Exigir certidões negativas criminais em licitações é inconstitucional, diz o Tribunal de Contas

Por Programa do Tatu

10 de setembro de 2021, 08h27

Fernando Augusto Mello Guimarães, conselheiro do Tribunal de Contas do Paraná, julgou que a Lei Municipal 4384/2019, que exige certidões negativas criminais de participantes de licitações, é inconstitucional e não pode ser usada como critério para exclusão de fornecedor de produtos ou serviços.

A decisão, manifestada no Acórdão n° 1867/2021, publicado no dia 20 de agosto, é favorável à empresa RM Maringá Alimentos, que havia vencido o pregão eletrônico 100/2020, mas foi desclassificada com base na referida lei, que exige certidões negativas, em nome da proponente e seus sócios, da Justiça Federal e da Justiça Estadual, além de ‘certidões positivas de ações não transitadas em julgado, as pessoas jurídicas tratadas na presente Lei deverão apresentar conjuntamente a respectiva certidão de inteiro teor’.

De acordo com o relator, “a Lei Municipal 4384/2019 introduziu um requisito inteiramente novo para habilitação em qualquer licitação (apresentação de certidão criminal da pessoa jurídica e de seus sócios), afrontando as normas gerais do ordenamento nacional de licitações e contratos, motivo pelo qual deve ser julgada procedente [a representação apresentada pela empresa RM Maringá Alimentos]”.

Mello Guimarães determinou o encerramento do processo, com arquivamento dos autos, o que significa que a Lei 4384/19 não deve ser utilizada em novos processos licitatórios.
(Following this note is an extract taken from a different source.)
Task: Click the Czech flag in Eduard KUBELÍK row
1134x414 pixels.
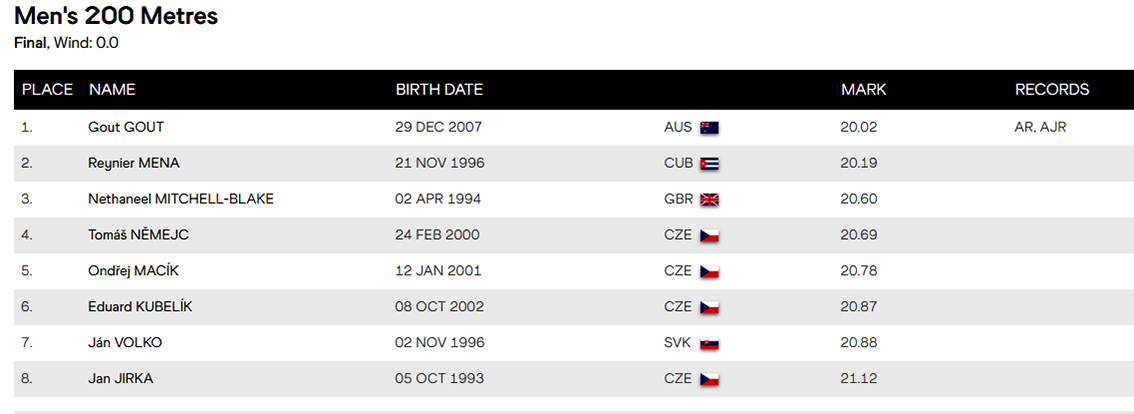Action: (709, 308)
O mesmo pensamento teve os conselheiros Artagão de Mattos Leão, Ivan Lelis Bonilha, José Durval Mattos do Amaral e Ivens Zschoerper Linhares, que seguiram o voto do relator.
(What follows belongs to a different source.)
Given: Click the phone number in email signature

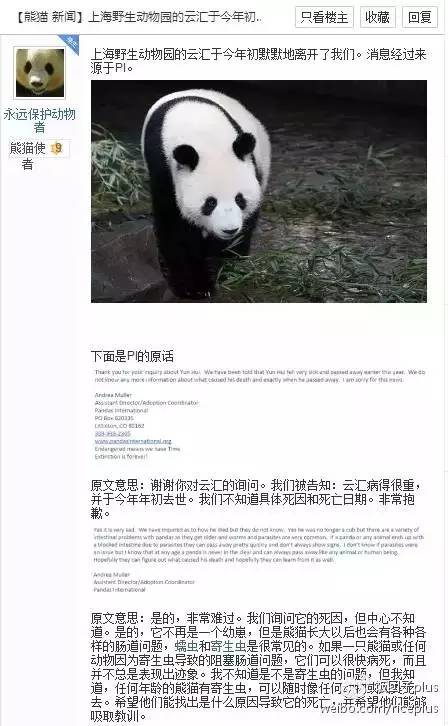Looking at the screenshot, I should [x=112, y=433].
O entendimento de que essa Lei Municipal é inconstitucional também foi reconhecido pelo Ministério Público de Contas do Estado do Paraná, que se manifestou por meio do Parecer 367/2021. “Exigir que a empresa [RM Maringá Alimentos] apresentasse certidões negativas criminais da pessoa jurídica e de seus sócios para a assinatura de contrato (…) viola o disposto pelo artigo 22, XXVII, da Constituição Federal, que estabeleceu competência privativa da União para legislar sobre normas gerais de licitação”, anota a procurador Juliana Sternadt Reiner, do MP de Contas.